Celebrating mark making

Many of my intuitive paintings begin with a building up and layering of marks using a variety of tools. I use all kinds of items from around the house from toothpaste lids to slithers of wood to pencils to twigs, anything that will make a mark that is different to conventional tools like paint brushes. Of course I use these as well but the key with selecting different tools is that it’s possible to create variation in shape, thickness of line and mark density.

Acrylic paint lends itself to this way of painting as it dries quickly so it’s easy to achieve a rich base or back ground for work. The process enables a very free style of expression and as these photos show each little section of marks could become a painting in its own right. I usually alternate layers of warm colours and cool colours to maintain vibrancy and follow this by adding in contrast and translucence. I keep going in this way until I either want to commit to forms by searching for imagery hiding in the marks or I impose it if there is a message I am contemplating as I paint. It’s often a mixture of teasing out form and structure and a subliminal thought process where memories and emotions start to emerge.

Colourful marks

Colourful marks

Some of this is conscious and sometimes I am surprised by the elements that jump out and add an entirely intuitive dimension to the work. I had for many years avoided figurative work because I found it difficult and was disappointed when an attempt looked nothing like the person I was trying to paint or draw.
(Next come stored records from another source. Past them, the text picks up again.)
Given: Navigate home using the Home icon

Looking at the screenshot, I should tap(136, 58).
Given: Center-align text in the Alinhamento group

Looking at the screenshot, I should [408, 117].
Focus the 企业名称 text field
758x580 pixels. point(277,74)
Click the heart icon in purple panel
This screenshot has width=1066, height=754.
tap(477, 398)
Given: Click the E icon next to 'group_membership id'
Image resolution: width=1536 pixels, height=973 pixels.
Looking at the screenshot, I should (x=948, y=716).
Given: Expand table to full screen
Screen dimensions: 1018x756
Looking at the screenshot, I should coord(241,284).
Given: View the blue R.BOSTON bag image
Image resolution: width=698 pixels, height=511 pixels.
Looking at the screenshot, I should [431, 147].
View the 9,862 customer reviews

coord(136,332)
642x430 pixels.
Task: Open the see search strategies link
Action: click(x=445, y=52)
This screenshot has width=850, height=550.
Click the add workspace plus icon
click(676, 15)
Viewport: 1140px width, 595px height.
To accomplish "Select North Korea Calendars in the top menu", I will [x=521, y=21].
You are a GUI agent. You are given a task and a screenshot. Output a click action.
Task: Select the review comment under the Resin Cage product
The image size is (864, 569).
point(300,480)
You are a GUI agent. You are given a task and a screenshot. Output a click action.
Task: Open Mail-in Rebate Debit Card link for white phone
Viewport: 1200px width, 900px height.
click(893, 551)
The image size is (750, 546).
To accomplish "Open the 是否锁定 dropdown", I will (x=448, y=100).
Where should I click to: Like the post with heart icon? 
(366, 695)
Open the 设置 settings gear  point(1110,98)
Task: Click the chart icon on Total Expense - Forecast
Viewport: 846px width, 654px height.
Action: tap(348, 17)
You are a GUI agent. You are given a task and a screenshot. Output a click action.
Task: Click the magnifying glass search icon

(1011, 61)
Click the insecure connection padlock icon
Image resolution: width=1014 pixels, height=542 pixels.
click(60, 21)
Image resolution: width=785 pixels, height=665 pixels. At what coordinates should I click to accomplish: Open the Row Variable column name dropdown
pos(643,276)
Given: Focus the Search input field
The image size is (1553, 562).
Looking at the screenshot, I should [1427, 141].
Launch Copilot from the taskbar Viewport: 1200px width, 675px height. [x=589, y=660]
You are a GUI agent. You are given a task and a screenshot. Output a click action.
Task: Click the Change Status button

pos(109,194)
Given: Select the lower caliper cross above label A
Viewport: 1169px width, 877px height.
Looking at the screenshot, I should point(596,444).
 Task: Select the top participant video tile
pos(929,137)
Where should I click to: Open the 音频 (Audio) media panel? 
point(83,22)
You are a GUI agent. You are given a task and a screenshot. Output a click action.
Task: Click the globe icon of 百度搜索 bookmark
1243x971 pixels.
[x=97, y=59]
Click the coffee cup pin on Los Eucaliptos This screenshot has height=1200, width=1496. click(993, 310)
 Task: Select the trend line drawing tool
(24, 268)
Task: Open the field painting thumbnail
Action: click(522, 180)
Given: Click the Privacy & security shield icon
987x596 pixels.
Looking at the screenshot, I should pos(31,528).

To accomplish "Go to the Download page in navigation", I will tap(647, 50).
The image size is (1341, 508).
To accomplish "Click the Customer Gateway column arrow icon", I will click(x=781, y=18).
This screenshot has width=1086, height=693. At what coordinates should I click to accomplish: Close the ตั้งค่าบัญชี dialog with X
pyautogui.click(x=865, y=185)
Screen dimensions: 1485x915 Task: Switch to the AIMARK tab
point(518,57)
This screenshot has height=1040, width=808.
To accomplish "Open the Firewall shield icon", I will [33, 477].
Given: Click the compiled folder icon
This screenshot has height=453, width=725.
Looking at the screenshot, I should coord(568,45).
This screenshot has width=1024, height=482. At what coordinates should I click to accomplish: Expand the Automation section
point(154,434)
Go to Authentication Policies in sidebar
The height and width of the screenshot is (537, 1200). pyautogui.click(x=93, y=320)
Since working intuitively I have moved beyond this fear because the figures are imagined rather than drawn on reality. It doesn’t matter if the faces, bodies or features are representational because what I am trying to communicate is often based on the emotional or allegory rather than the representational.

Woman with tangled hair

Woman with tangled hair ©Mary Price 2015

Mark making as a starting point has presented a new freedom and opened up the subjects I now feel confident to include in my paintings.

In this painting I worked on plywood which is more forgiving than canvas in the mark making stage. It’s possible to really press hard with pointy tools without worrying about making holes in the surface as is the case with canvas. The painting is all about the hair, a real bed head mess, that has offered a magical opportunity to pay with colour, line and texture.

The Reader’s Dream

This painting is a powerful metaphor for the way reading can transport us into the imaginings of others and to places we may never see and people we will never meet. As I started to bring out the imagery I was thinking about how for me the planning stages of any journey are as pleasurable as the journey itself.


The Reader’s Dream 2015 ©Mary Price 2015

This has been an incredibly inspiring year as I have taken on new challenges in my painting and tried to hone my style.

In ‘the Readers Dream’ I have followed the intuitive process, building a rich background of colours and marks using many tools as well as traditional paint brushes. I have then picked out imagery and developed the story of the central figure.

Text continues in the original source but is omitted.